Next, we used CUT&RUN³⁵ to profile HEXIM1 and total and serine 5–phosphorylated RNAPII in HUDEP-2 cells transduced with WT HEXIM1, HEXIM1 Y271A, and EV, and assay for transposase-accessible chromatin with sequencing to profile chromatin accessibility. HEXIM1 was located primarily at promoter regions (supplemental Figure 6A) and was highly correlated with RNAPII occupancy and open chromatin; this correlation increased after HEXIM1 OE (supplemental Figure 6B). Somewhat unexpectedly, HEXIM1 OE cells had increased levels of HEXIM1 at all expressed genes, regardless of whether they were upregulated or downregulated after OE of WT HEXIM1 (Figure 4A; supplemental Figure 6C).

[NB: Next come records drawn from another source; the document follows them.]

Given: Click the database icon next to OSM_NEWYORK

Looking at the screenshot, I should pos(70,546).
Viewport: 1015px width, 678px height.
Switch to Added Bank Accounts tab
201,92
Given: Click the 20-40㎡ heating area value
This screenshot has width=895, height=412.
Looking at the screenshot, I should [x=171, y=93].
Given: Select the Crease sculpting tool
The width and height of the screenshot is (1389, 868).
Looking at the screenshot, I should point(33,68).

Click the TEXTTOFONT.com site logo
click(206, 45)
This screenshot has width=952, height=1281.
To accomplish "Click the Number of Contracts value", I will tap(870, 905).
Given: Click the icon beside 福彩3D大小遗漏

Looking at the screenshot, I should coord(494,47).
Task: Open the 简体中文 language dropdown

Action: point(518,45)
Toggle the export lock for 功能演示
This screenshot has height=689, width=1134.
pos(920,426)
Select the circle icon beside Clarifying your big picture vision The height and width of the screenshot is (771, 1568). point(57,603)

Next, we interrogated the pausing index (PI), which is a ratio of RNAPII levels at the promoter to levels in the gene body.³⁶ There was a significant increase in the PI at genes that are expressed at lower levels in HEXIM1 OE cell lines compared with EV control (Figure 4A). Genes more highly expressed in HEXIM OE cells also gained HEXIM1 occupancy; however, those genes had increased RNAPII occupancy over both the promoter and the gene body, and their PI was unchanged (Figure 4A; supplemental Figure 6D). Because changes in RNAPII pausing did not explain the changes in gene expression at upregulated genes, we sought to further investigate how RNAPII activity is regulated after HEXIM1 OE. Using differential binding analyses, we identified a number of regions that gained RNAPII occupancy (Figure 4B-D) in HEXIM1 OE cells compared with that in the EV control. The top 7 enriched motifs identified at regions that gained RNAPII were GATA1 motifs (Figure 4E; supplemental Figure 7A), whereas regions that lost RNAPII occupancy were enriched for GATA and Krueppel-like factor (KLF) motifs (supplemental Figure 7B). Gene ontogeny analyses of these regions was significant for pathways relating to metabolism, and ribosome function (supplemental Figure 7C-D). Many, but not all, of the changes in RNAPII occupancy were attenuated with the Y271A mutant (Figure 4B-C). Notably, the principal component analysis plot showed 3 distinctive populations separated based on genotype (Figure 4F), with the Y271A cells positioned between the EV and HEXIM1 OE, suggesting that there may be both pTEFb-dependent and -independent effects of HEXIM1 OE on RNAPII occupancy.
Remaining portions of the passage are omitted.